The Voice has published many well-known writers, including Ezra
Pound, Henry Miller, Katherine Anne Porter, James Baldwin, E. E.
Cummings, Nat Hentoff, Ted Hoagland, Tom Stoppard, Lorraine
Hansberry, Ron Rosenbaum, Paul Levinson, Jerry Tallmer, Allen
Ginsberg, Lester Bangs, Murray Kempton, I.F. Stone, Pete Hamill,
Roger Wilkins and Joshua Clover. Former editors have included Dan
Wolf, Clay Felker, Tom Morgan, Marianne Partridge, David
Schneiderman, Diane Fischer, Robert Friedman, Marty Gottlieb,
Jonathan Larson, and Karen Durbin.
Village Voice columnists have included Rachel Kramer Bussel,
Tristan Taormino, Alexander Cockburn, Nina Lalli, Michael Musto,
Joy Press, Tricia Romano, Andrew Sarris, Dan Savage, Sydney H.
Schanberg, Toni Schlesinger, Robert Sietsema, Silke Tudor and
Corina Zappia.
Early columnists of the 1950s and 1960s included Jonas Mekas, who
explored the underground film movement in his "Film Journal"
column; Linda Solomon, who reviewed the Village club scene in the
"Riffs" column; and Sam Julty, who wrote a popular column on car
ownership and maintenance.

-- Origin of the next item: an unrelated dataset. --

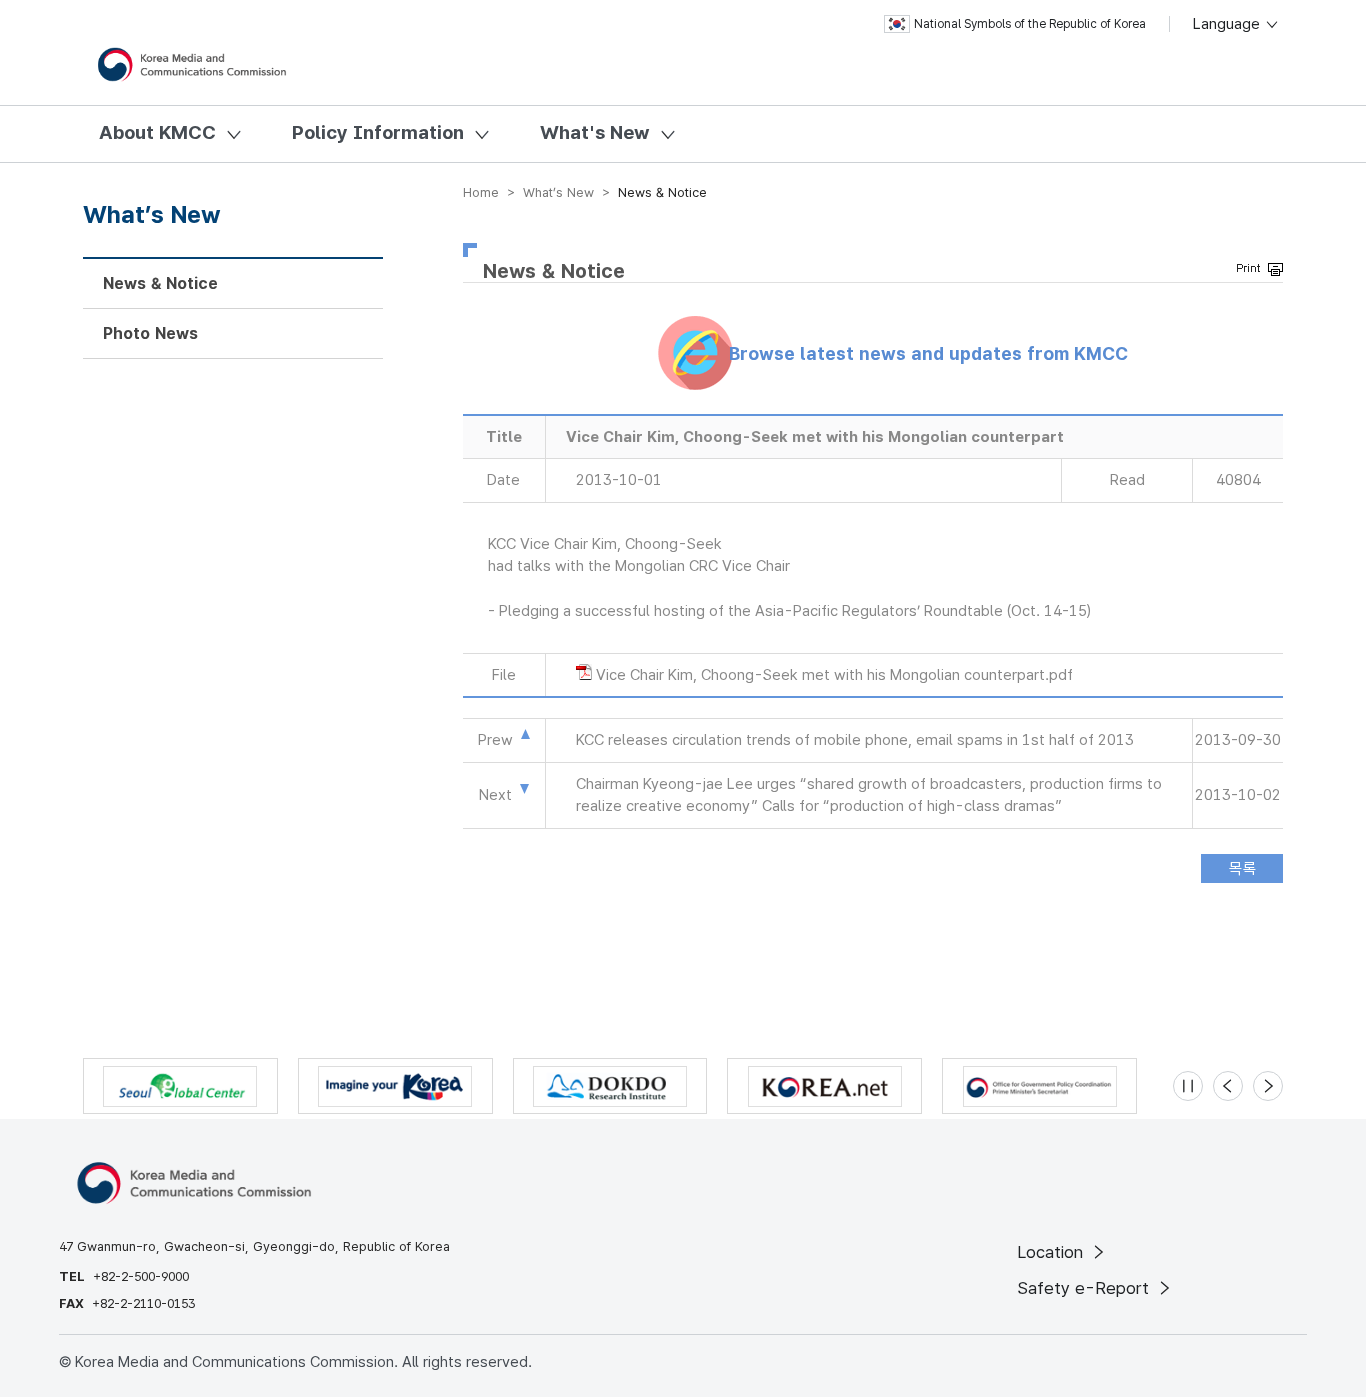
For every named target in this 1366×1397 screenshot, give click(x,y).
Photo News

Another regular from that period was the
cartoonist Kin Platt, who did weekly theatrical caricatures. Other
prominent regulars have included Peter Schjeldahl, Ellen Willis,
Leslie Savan, C. Carr, Simon Firth, Tom Carson, Mim Udovitch, Wayne
Barrett and Ross Wetzsteon.
The newspaper has also been a host to promising underground
cartoonists. In addition to mainstay Jules Feiffer, whose cartoon
ran for decades in the paper until its cancellation in 1996,
well-known cartoonists featured in the paper have included Matt
Groening, Lynda Barry, Stan Mack, Mark Alan Stamaty, Ted Rall, Tom
Tomorrow, Ward Sutton and Ruben Bolling.
The Voice is also known for containing adult content, including sex
advice columns and many pages of advertising for "adult services"
(escorts, prostitutes, etc.). This content is located at the back
of the newspaper. The other large newspapers in New York City do
not carry adult content.
The Voice's competitors in New York City include the New York
Press, New York Observer and Time Out New York. After decades of
carrying a cover price, the Voice responded to competition from the
free New York Press by itself becoming free of charge on newsstands
in the five boroughs -- in 1996. (It still carries a charge for
home/mail delivery and for newsstands outside the city limits, such
as on Long Island.) Its circulation as of June 2006 was
247,417.[1]
The Voice’s web site is a past winner of both the National Press
Foundation’s Online Journalism Award and the Editor and Publisher
EPPY Award for Best Overall US Weekly Newspaper Online.
Seventeen alternative weeklies around the United States are owned
by the Voice's parent company Village Voice Media. In 2005, the
Phoenix alternative weekly chain New Times Media purchased the
company and took the Village Voice Media name. Previous owners of
Village Voice Media have included Felker, Rupert Murdoch, and
Leonard Stern of the Hartz Mountain empire.